PACE data could help inform water quality managers, as well as the fishing and recreation industries, about the type of phytoplankton in their regions in a more sophisticated way than ever before, Werdell said. From previous satellites, he said, scientists were only able to tell where a community of phytoplankton was, not the type of phytoplankton.
OCI’s use extends beyond the ocean. The instrument’s color analysis can be used to track vegetation on land and atmospheric particles, according to project science lead for the mission, Amir Ibrahim.
“If you’d like to breathe and eat, OCI can help us understand,” Ibrahim said. “OCI is not only going to tell us how the food chain works (and how) the phytoplankton distribution works, but also …climate change.”
The project will give new insight into how climate change is impacting phytoplankton, and thus the rest of the planet, according to Ibrahim. Phytoplankton produce around half of the oxygen on Earth, according to the Scripps Institute of Oceanography.
To get to the ocean however, scientists must clear the light-reflecting haze between the ocean and the orbiting satellite.
The two other instruments – the HARP2 and SPEXone – are polarimeters, which focus on light bounced off of particles. Both polarimeters, the latter from the Netherlands team, identify particles in the atmosphere.
A team from the University of Maryland, Baltimore County built the HARP2, which is focused on identifying the size and content of particles in aerosols and clouds.
Vanderlei Martins, the director of the Earth Space Institute and a physics professor at the University of Maryland, Baltimore County, said he hopes the HARP2 will be used by other scientists to better understand how the atmosphere interacts with the ocean and land.
“My hope is that the UMBC contributions … will help scientists around the world … have a better understanding of our planet and how it works,” Martins said. “It’s adding another piece of information to the puzzle.”
Through the HARP2, scientists can see the size and content of atmospheric droplets.
The PACE project is years in the making, Werdell said. He joined the project in 2015, just after it was officially launched, but PACE had been discussed for over 20 years.
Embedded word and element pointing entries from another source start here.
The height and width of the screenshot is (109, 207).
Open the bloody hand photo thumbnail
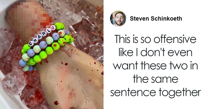point(52,55)
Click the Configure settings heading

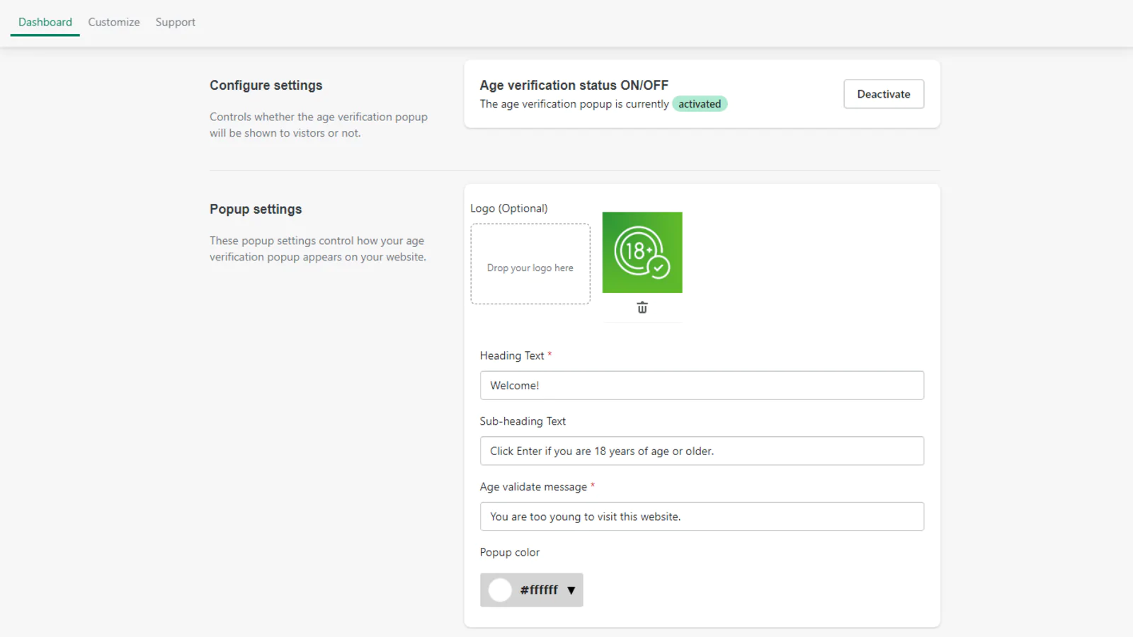pyautogui.click(x=266, y=86)
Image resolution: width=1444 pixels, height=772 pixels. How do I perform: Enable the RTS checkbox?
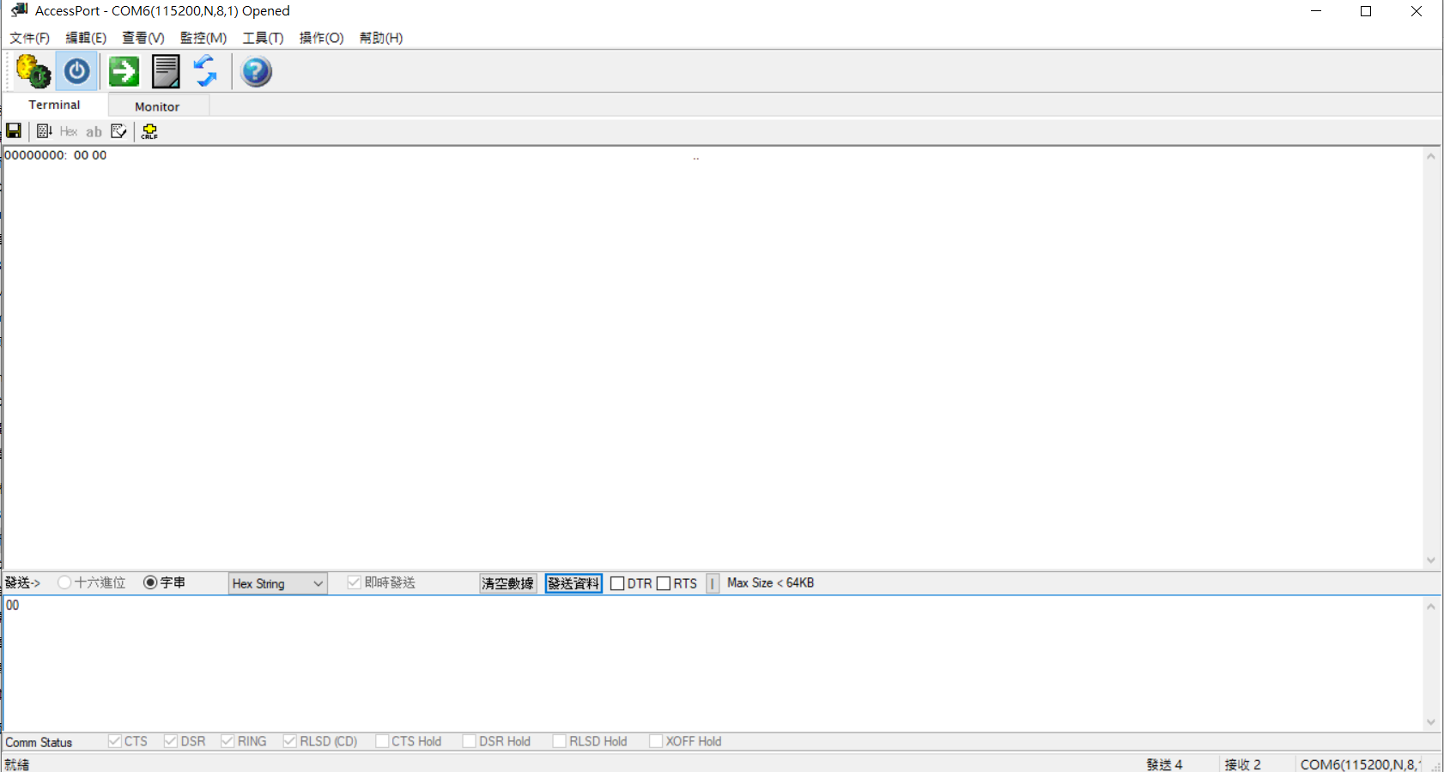coord(664,583)

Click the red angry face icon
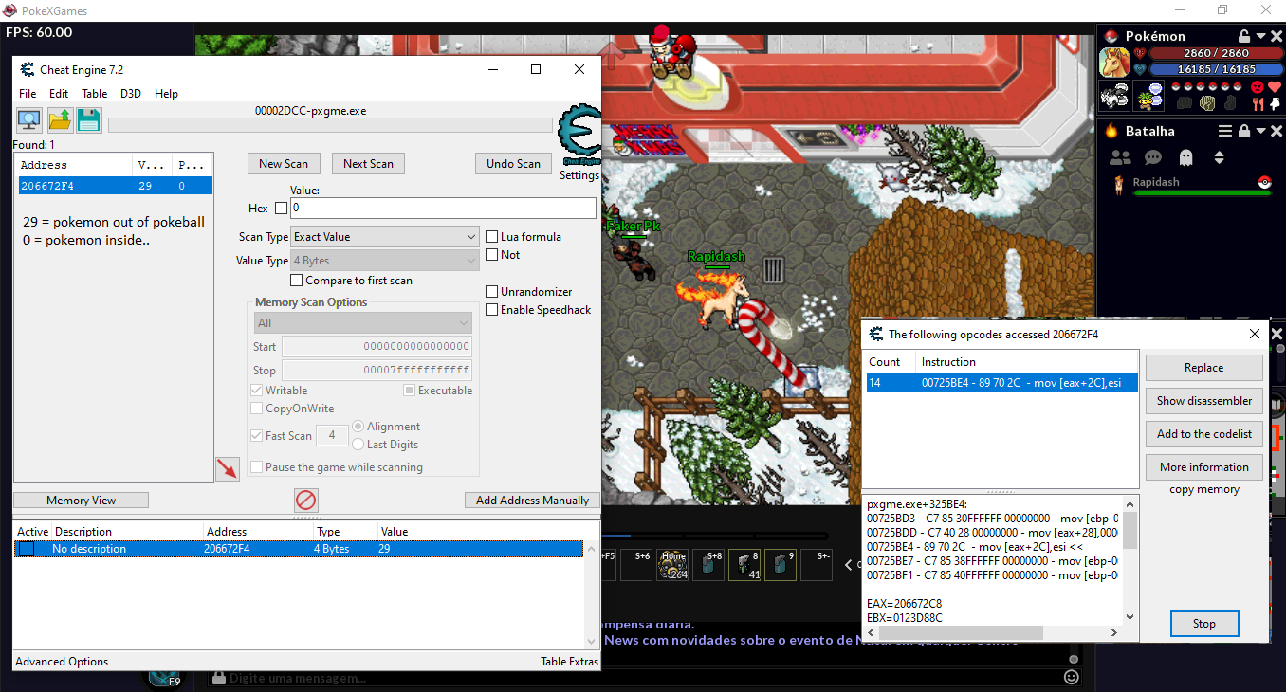[1257, 87]
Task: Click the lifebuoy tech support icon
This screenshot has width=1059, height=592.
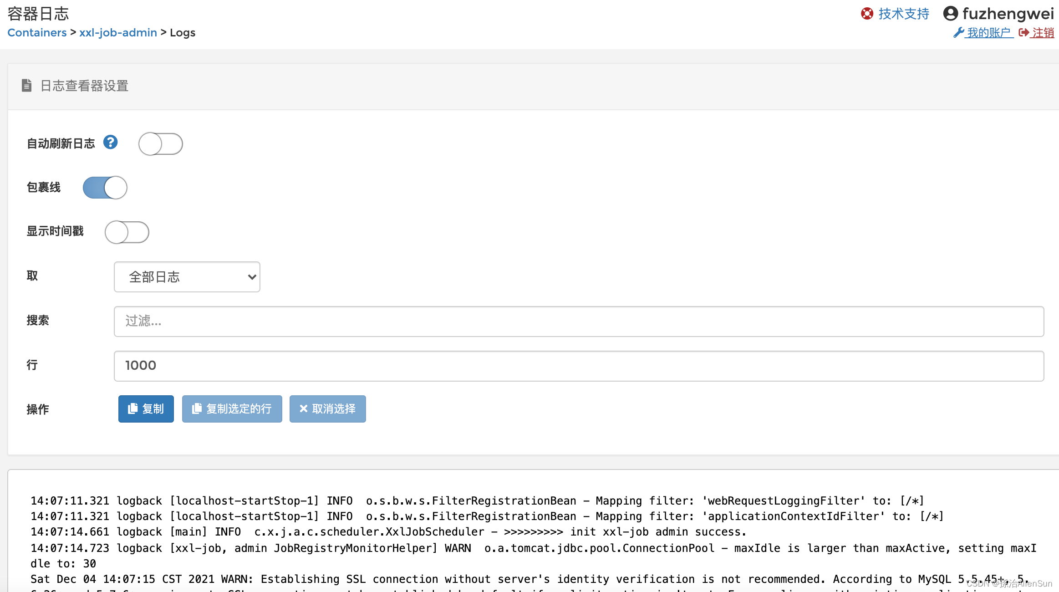Action: click(x=867, y=14)
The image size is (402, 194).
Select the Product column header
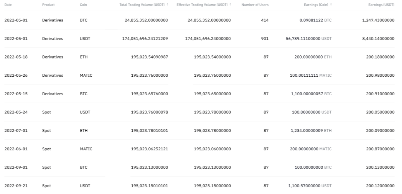pos(48,5)

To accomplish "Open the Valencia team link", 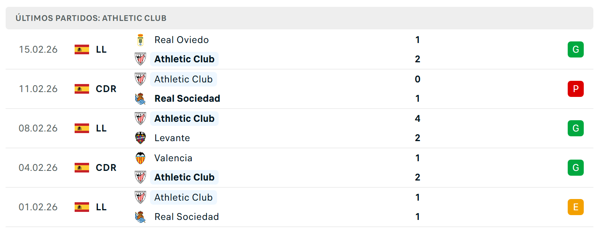I will point(173,158).
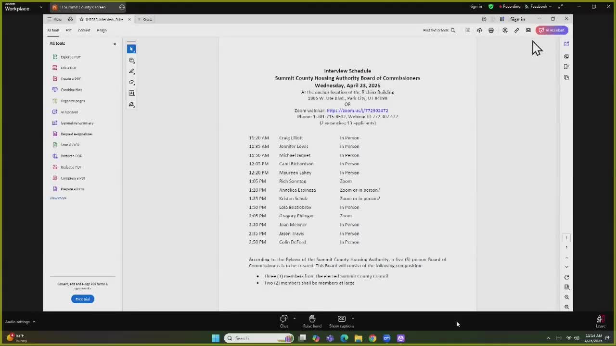
Task: Zoom in using the magnifier plus icon
Action: (566, 297)
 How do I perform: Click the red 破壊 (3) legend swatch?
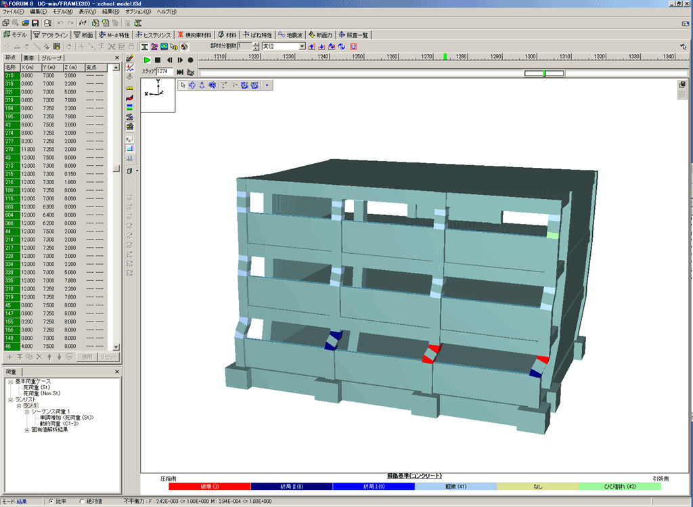[210, 486]
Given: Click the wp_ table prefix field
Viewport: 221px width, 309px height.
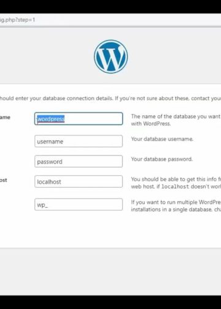Looking at the screenshot, I should tap(79, 204).
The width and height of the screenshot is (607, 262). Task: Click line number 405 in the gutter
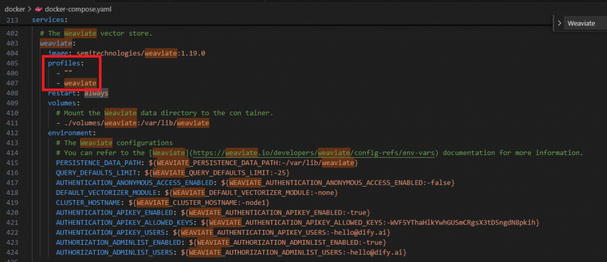point(12,63)
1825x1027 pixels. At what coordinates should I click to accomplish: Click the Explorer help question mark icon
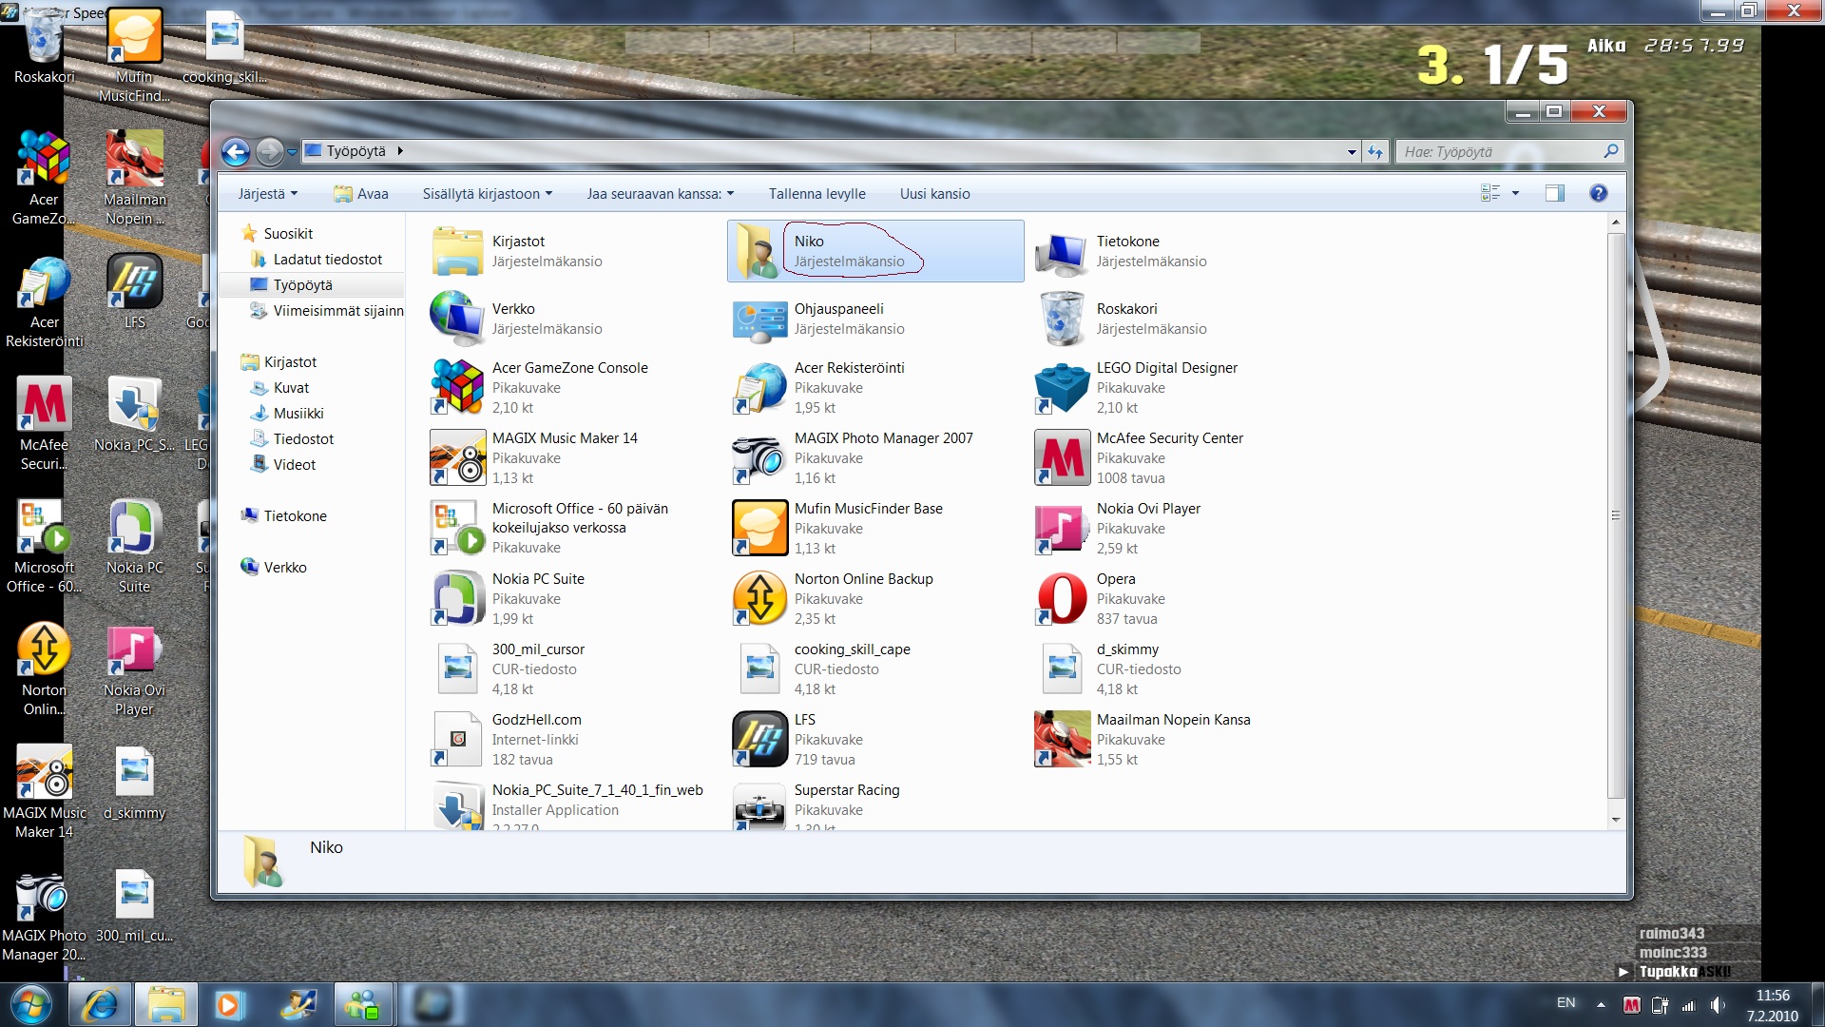click(x=1599, y=193)
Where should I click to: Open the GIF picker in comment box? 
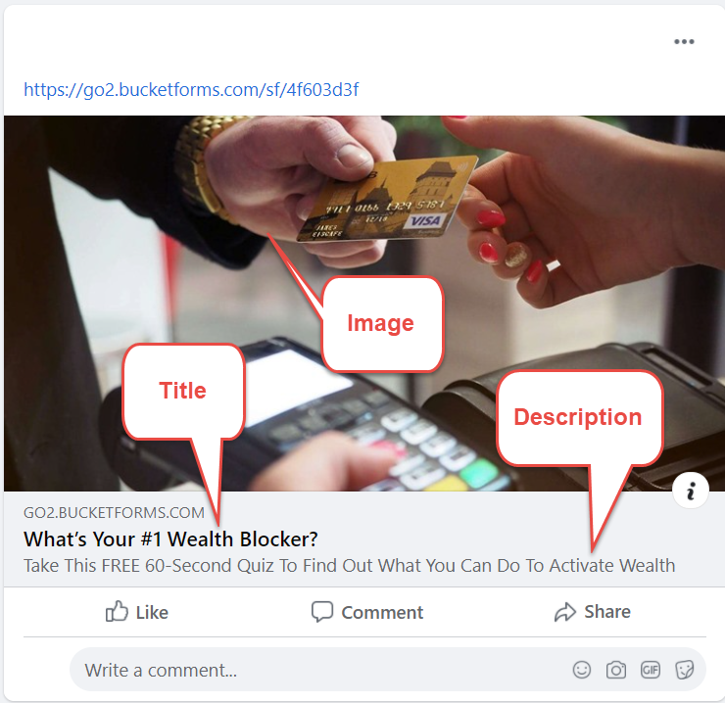(x=651, y=670)
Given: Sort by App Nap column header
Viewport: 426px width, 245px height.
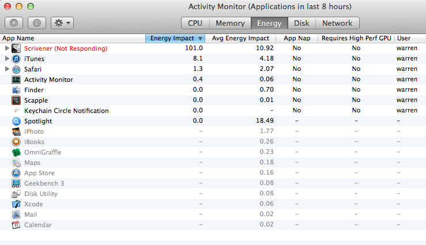Looking at the screenshot, I should [297, 38].
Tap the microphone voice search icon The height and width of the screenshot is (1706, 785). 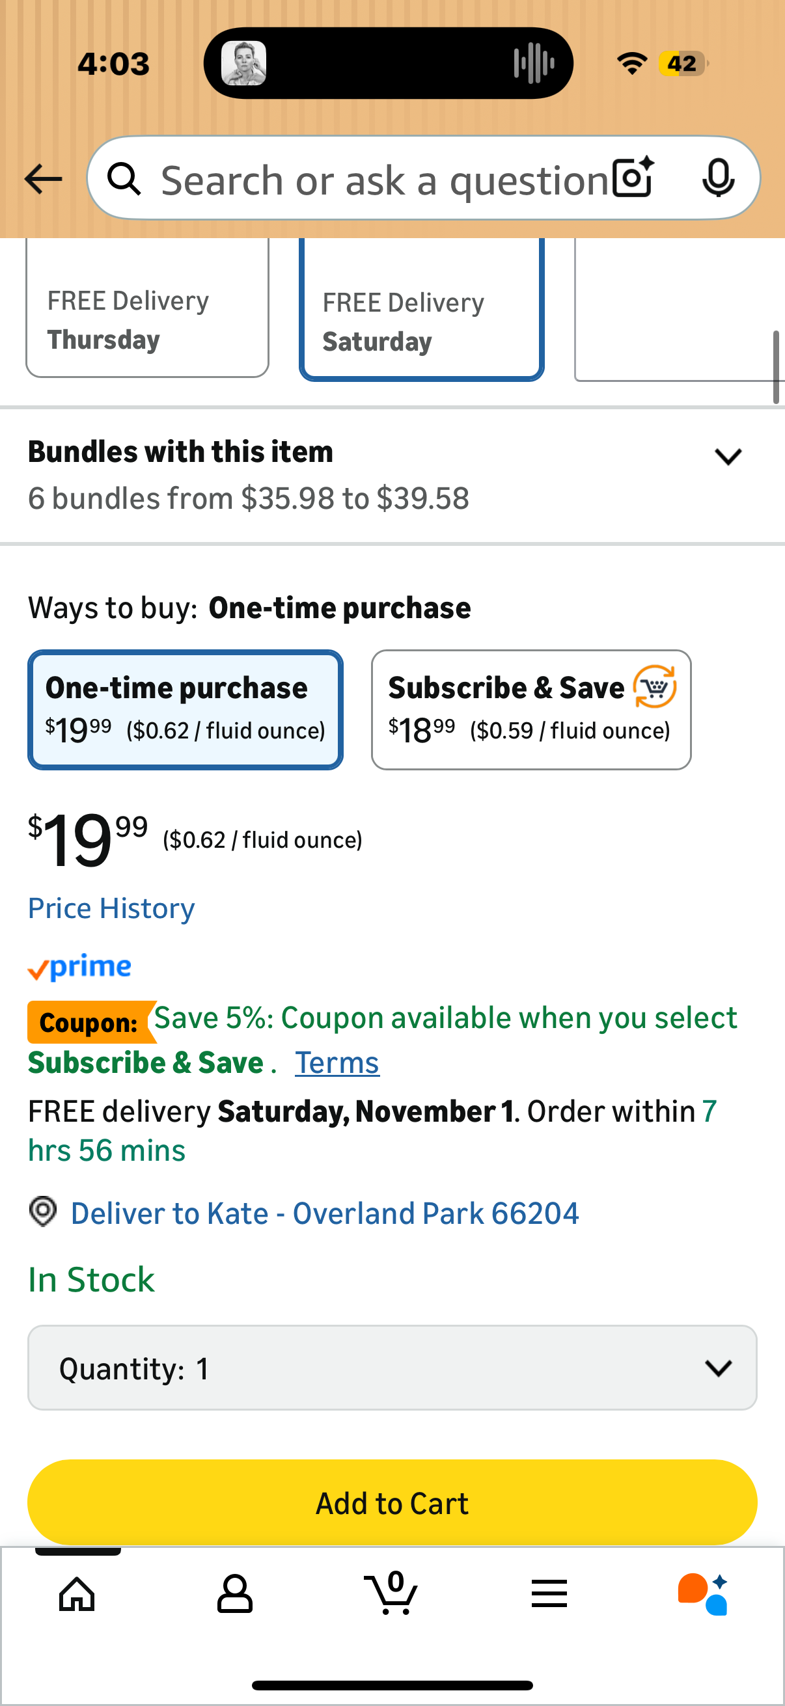[718, 177]
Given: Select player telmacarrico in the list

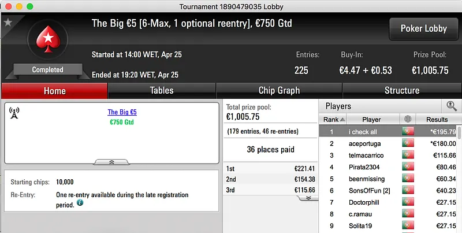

Werdell, Martins, Ibrahim and most of the team who spent countless hours working on the satellite all anxiously awaited the launch from the Kennedy Space Center at the Cape Canaveral Space Force Station.
Martins was standing with his team on launch day, all intensely watching every update, from the launch until they saw in a live video that their instrument was still tightly secured to the satellite’s side after the launch, and finally when the first transmission came in from space.
“It’s very emotional, every single step,” Martins said.
After launch day, the team spent months processing and inspecting the quality of the data until it was ready to be released to the public earlier this month.
Ibrahim said that the day the team finally got its hands on the first round of PACE data felt like Christmas morning.
“I was like finally, I can see the data, and I really almost teared. That data is really very special,” Ibrahim said.